Overall, the Savage Product Pro LED Light Table performs as advertised and, if anything, I was quite satisfied with the results. If I had to complain about something, I’d have to bemoan the slightly plastic connectors. I also wish the border frames of the baseboard were stiffer and less flimsy feeling. In a nutshell, I wish the physical integrity of the product matched its level of functionality.

Another issue has to do with the five power cords, which, as mentioned earlier, are only about 28" in length. To make things manageable, I plugged each of the four lamp heads and the base lamp into a single multi-outlet extension cord. Keeping one or more of the lamp-head power cords out of the frame proved to be an annoyance on a few occasions, but a few strips of gaffer tape resolved the problem.

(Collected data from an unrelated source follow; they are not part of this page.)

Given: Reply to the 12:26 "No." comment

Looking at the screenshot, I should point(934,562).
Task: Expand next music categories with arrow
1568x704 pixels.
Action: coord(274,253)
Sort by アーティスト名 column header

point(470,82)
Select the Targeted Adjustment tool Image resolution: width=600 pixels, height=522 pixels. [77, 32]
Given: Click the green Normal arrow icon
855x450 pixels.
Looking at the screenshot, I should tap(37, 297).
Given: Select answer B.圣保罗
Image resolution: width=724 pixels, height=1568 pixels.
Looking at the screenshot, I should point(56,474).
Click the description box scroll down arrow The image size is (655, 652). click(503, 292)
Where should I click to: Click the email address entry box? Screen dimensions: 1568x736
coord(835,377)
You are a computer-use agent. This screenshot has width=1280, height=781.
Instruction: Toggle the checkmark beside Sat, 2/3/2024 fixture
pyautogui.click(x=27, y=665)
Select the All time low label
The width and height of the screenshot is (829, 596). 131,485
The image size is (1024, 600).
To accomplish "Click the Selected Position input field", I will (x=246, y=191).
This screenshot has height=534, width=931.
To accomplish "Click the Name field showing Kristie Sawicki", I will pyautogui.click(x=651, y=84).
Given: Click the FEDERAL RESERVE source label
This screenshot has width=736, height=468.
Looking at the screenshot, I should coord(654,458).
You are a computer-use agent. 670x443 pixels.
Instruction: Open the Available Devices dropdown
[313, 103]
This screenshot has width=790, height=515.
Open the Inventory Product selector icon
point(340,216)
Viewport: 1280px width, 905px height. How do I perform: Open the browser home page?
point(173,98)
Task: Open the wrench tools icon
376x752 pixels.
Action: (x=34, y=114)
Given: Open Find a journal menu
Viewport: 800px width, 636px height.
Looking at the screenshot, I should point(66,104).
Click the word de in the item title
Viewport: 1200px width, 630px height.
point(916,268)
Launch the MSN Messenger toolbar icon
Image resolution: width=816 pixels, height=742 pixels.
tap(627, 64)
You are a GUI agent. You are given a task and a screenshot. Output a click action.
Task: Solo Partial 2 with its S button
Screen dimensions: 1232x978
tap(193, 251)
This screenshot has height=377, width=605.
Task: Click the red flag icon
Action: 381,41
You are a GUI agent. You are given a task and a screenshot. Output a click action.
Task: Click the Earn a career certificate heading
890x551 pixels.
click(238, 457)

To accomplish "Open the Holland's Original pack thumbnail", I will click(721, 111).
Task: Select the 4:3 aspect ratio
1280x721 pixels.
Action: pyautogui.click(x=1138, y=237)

Once I had my subject positioned and my Sony A7R II with a 55mm/f2.8 Micro-Nikkor in place, I began lighting my subject studio-style—one lamp at a time. I kept the base lit at full power to kill unwanted shadows and slowly maneuvered each of the lamp heads until I was satisfied with the scene in my viewfinder.

The bare lamp heads cast too much glare for my tastes, so I covered each of them with one of the supplied lamp-head diffusers, to soften the light.

As for the results, I’m happy and, if I were in the market for a compact copy stand with a dedicated lighting system, I would consider the Savage Product Pro LED Light Table, albeit the 22 x 22" version (I prefer the added real estate). If shooting small products is something you do on a regular basis, the Savage Product Pro LED Light Table is well worth consideration—if your goal is to capture clean-looking photographs of flat art or small, detailed subjects.

Do you have experience shooting small products? If so, does the Savage Product Pro LED Light Table address your needs? Drop us a line and fill us in on the details.

2 Comments

For an amateur like me I can see using it. Love the dual option of rechargeable vs plug in configuration of the lights. Wished there was an optional camera stand. But again that would compromise its flexible, go-anywhere design. 

Hey Amit,

If you have a mid-size or taller tripod, depanding on the model you can often position your tripod directly over the copy stand (and above the lights) for fast-and-dirty copy work.